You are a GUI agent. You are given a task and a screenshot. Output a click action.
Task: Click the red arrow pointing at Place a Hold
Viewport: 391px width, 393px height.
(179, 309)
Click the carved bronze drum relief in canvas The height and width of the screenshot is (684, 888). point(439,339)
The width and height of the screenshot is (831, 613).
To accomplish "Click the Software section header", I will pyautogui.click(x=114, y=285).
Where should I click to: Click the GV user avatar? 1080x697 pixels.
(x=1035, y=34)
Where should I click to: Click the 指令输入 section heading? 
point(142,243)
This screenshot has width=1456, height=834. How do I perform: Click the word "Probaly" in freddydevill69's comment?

..............................

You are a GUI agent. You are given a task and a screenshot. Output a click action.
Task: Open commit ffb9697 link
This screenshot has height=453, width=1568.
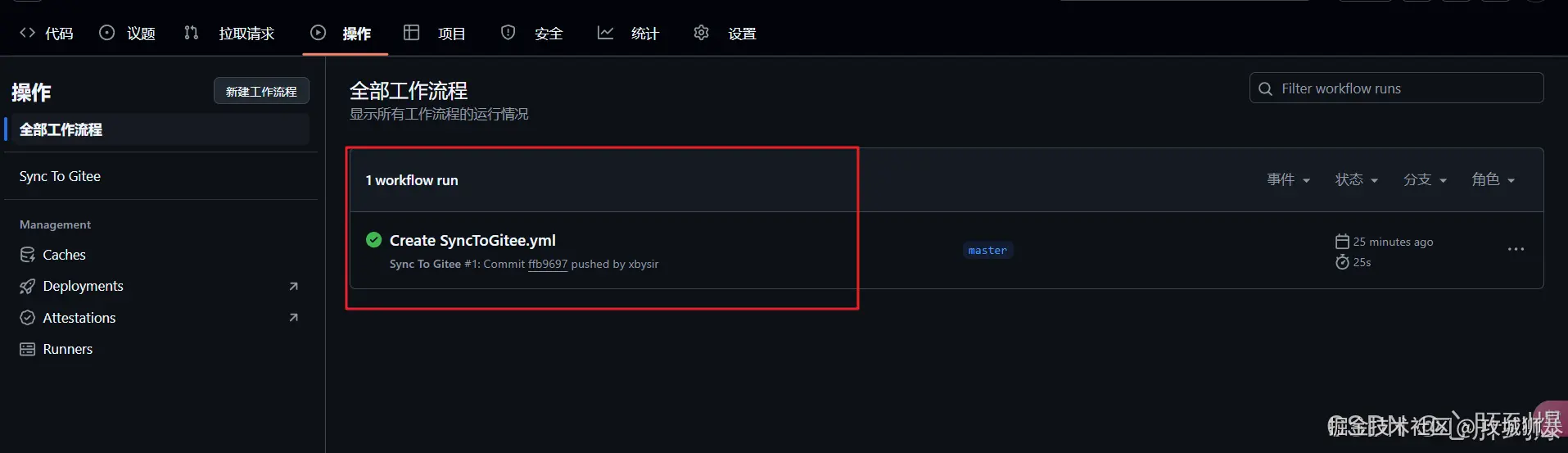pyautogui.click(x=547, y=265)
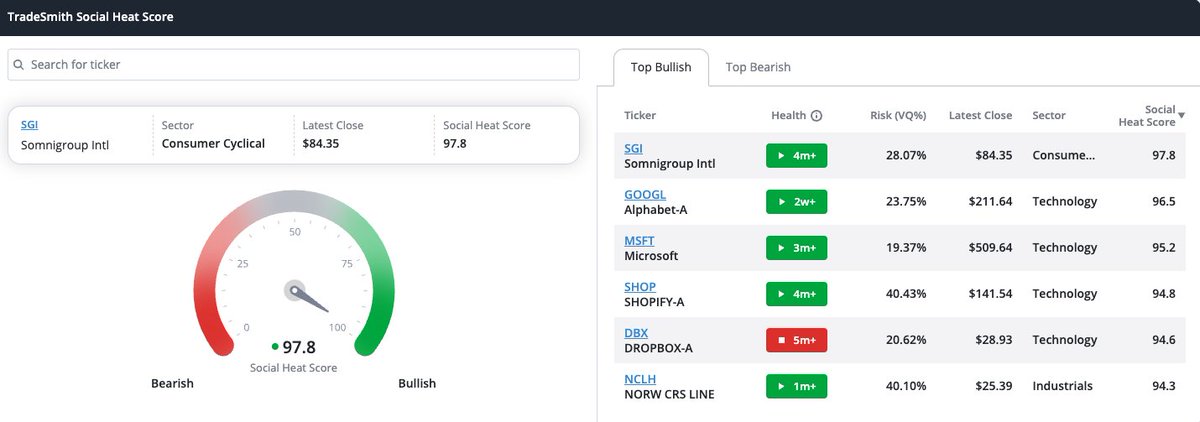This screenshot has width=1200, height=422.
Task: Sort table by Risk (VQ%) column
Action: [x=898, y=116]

..............................

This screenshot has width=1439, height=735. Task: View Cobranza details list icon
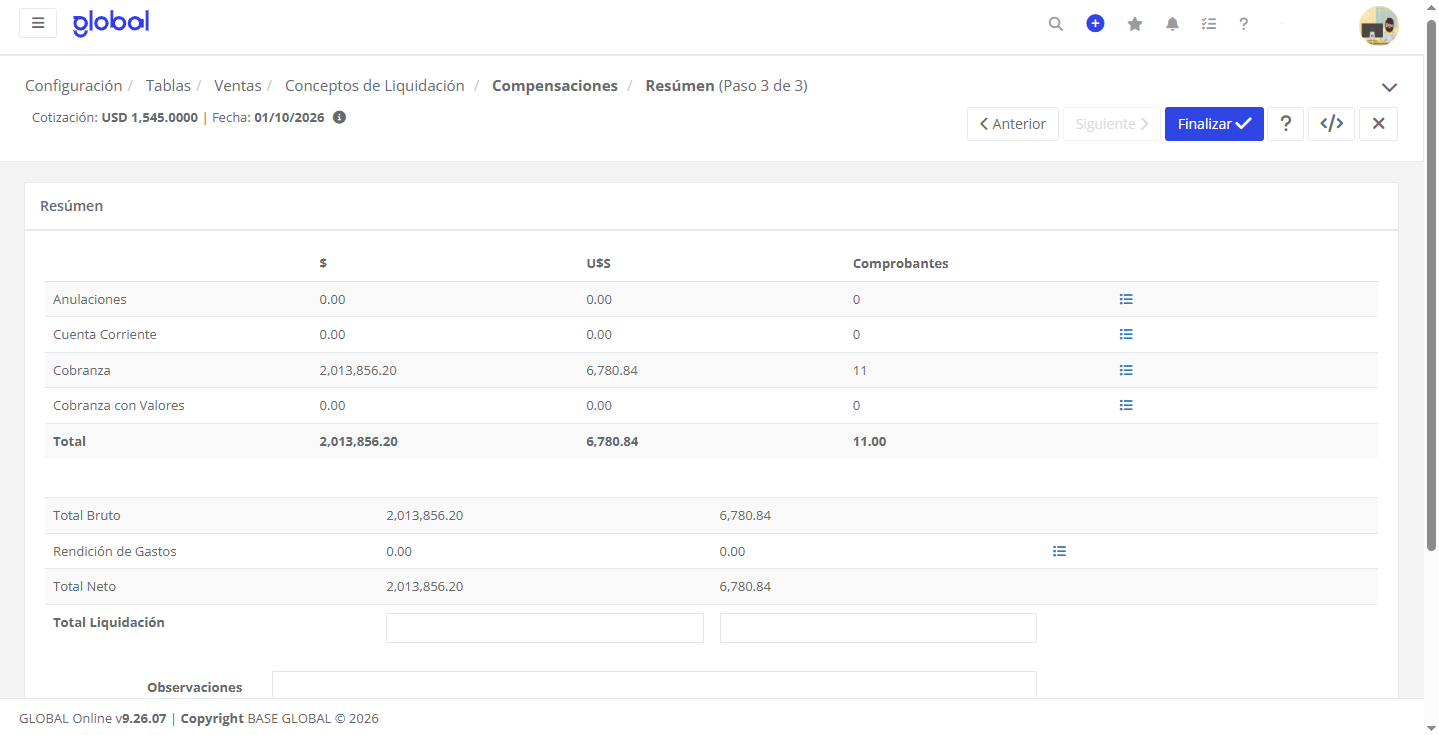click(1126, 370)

..............................

**Task**: Start with the line above that contains "Task: Click the" and end with the line that contains "This screenshot has width=1456, height=834.". Write out those lines exactly, and only those.

**Result of this task**:
Task: Click the red arrow pointing at Place a Hold
Viewport: 391px width, 393px height.
(179, 309)
Click the carved bronze drum relief in canvas The height and width of the screenshot is (684, 888). point(439,339)
The width and height of the screenshot is (831, 613).
To accomplish "Click the Software section header", I will pyautogui.click(x=114, y=285).
Where should I click to: Click the GV user avatar? 1080x697 pixels.
(x=1035, y=34)
Where should I click to: Click the 指令输入 section heading? 
point(142,243)
This screenshot has width=1456, height=834. How do I perform: Click the word "Probaly" in freddydevill69's comment?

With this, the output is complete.